EXERCISE: From the listing below, pull out and copy each line containing the word "Task", with uppercase and lowercase treated as different.

•••••

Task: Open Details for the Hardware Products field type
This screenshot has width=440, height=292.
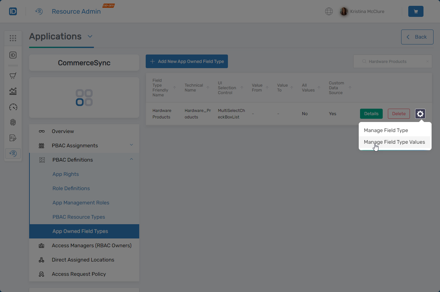Action: click(371, 114)
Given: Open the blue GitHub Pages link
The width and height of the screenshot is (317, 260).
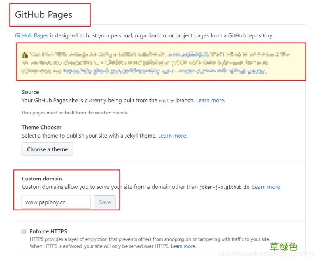Looking at the screenshot, I should tap(32, 35).
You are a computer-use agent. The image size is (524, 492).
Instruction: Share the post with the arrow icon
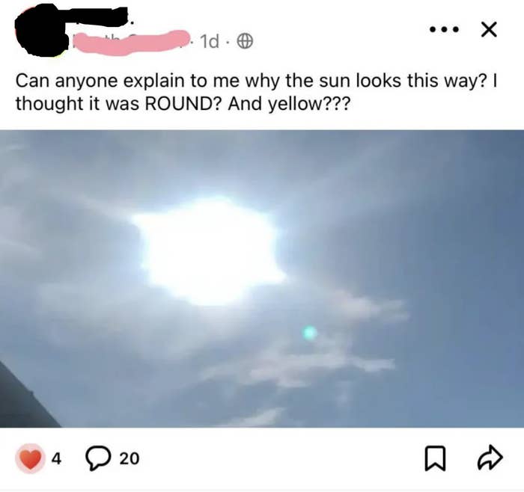[490, 458]
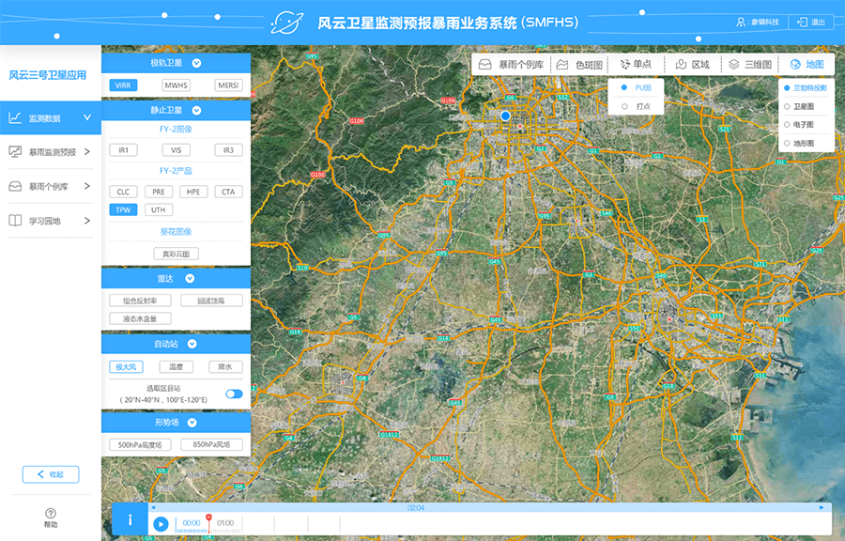Viewport: 845px width, 541px height.
Task: Collapse the 雷达 section with its chevron
Action: pyautogui.click(x=189, y=279)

•••••

EXERCISE SOLUTION:
Task: Open Details for the Hardware Products field type
Task: Collapse the 雷达 section with its chevron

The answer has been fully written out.